Um trem daqui a cem anos

Quando eu era criança eu gostava de assistir a uma série de tevê norte-americana chamada Amazing Stories. Quem tem trinta e poucos ou mais deve se lembrar. Passava na Globo tarde da noite. Perdi vários episódios por causa do horário. Eram contos fantásticos situados no interior dos Estados Unidos.

Me lembro especialmente de um deles, em que uma família compra uma casa. Quando o pai vai visitar o filho, o velho fica preocupado porque a construção supostamente estaria sobre os trilhos de uma extinta linha de trem. A tensão aumenta quando o velho começa a dizer que um trem que ele perdera no passado estaria a caminho para buscá-lo. A preocupação do velho é com a iminente destruição da casa, já que o trem atropelaria tudo o que estivesse em sua frente. A preocupação da família é com a saúde mental do idoso. O homem e sua esposa, é claro, não acreditam nele. O único que confia nas palavras do velho é o neto, orgulhoso e impressionado com o avô. O final é previsível, mas belíssimo, com o trem invadindo a casa para resgatar aquele passageiro atrasado.

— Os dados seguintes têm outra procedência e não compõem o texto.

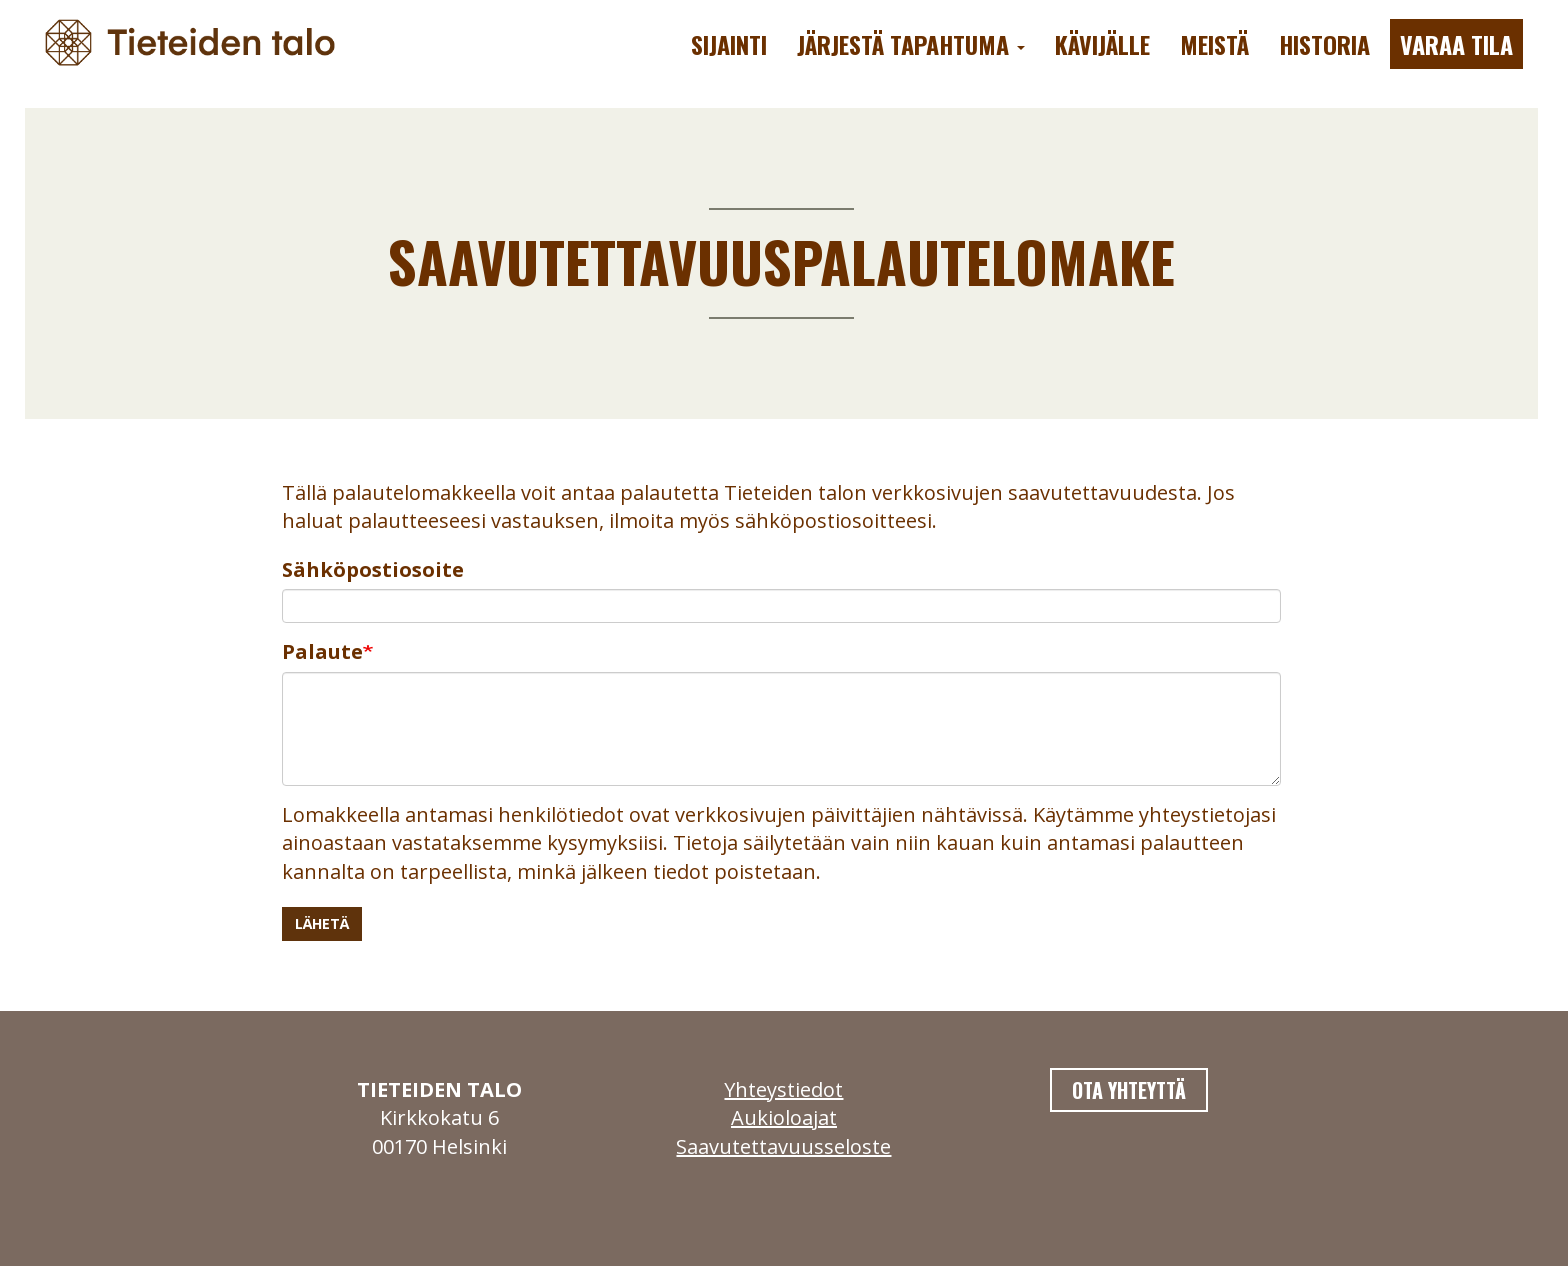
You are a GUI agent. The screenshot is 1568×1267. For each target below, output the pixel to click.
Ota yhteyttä (1129, 1090)
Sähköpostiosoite (373, 569)
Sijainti (729, 44)
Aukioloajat (784, 1117)
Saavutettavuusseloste (783, 1146)
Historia (1324, 44)
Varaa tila (1456, 44)
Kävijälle (1102, 44)
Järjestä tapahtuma (911, 44)
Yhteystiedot (783, 1089)
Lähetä (322, 923)
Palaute (322, 651)
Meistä (1214, 44)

Nessa mesma época, todo fim de semana minha família costumava ir para Itu, onde moravam meus avós maternos. Minha alegria era imensa ao encontrar o meu avô, Benedito Galera, figura que me impressionava tanto quanto o velho da história. Claro que na época eu não fazia essa associação. Ainda bem. Gostava do meu avô pelo que ele era, pelo que ele me fazia e me contava. Havia sábados, entretanto, que chegávamos e não o encontrávamos. Logo sabíamos que ele tinha ido a Boituva visitar o seu pai quase centenário. 

Eu já não sei de onde partimos, se de Itu ou de Sorocaba. Tenho quase certeza que foi de Sorocaba. O fato é que uma vez minha irmã, uma amiga de infância dela, eu e meu avô fomos para Boituva, de trem. Também não consigo me lembrar se já andara de trem, muito provavelmente sim, mas aquele era um passeio com o meu avô, e isso já tornava a viagem única. Andar de trem era demorado, por isso levamos lanche. Creio que fomos a pé da estação em Boituva até a casa do meu bisavô, Laudelino Galera, onde ficamos algum tempo. Almoçamos lá? Não me lembro. Havia um certo constrangimento naquela casa pobre de Boituva. Tudo era diferente da casa onde eu vivia. Não éramos ricos, mas podíamos notar as diferenças. Creio que, sendo criança, eu teria memória de um almoço na casa do meu bisavô, coisa que não tenho.

Na volta, à espera do trem, brincávamos no jardim em torno da estação quando eu perdi um dente. Nada grave. Eu já estava com o dente de leite solto, mole, prestes a cair. Me lembro que eu estava girando num poste de luz quando me dei conta: o dente tinha desaparecido. Ainda fiquei um tempo olhando o jardim, na tentativa inútil de encontrá-lo. Não mais.

Ah, sim, agora eu me lembro. Tomamos um trem em Itu até Sorocaba e de lá fomos para Boituva. Não havia trens ligando as duas cidades. Tanto tempo... Nunca esqueço da minha mãe perguntado como foi a viagem. E meu avô: "ah, foi tranquila, mas o Vinicius pedia toda hora para o maquinista parar o trem para que ele pudesse contar os dormentes..."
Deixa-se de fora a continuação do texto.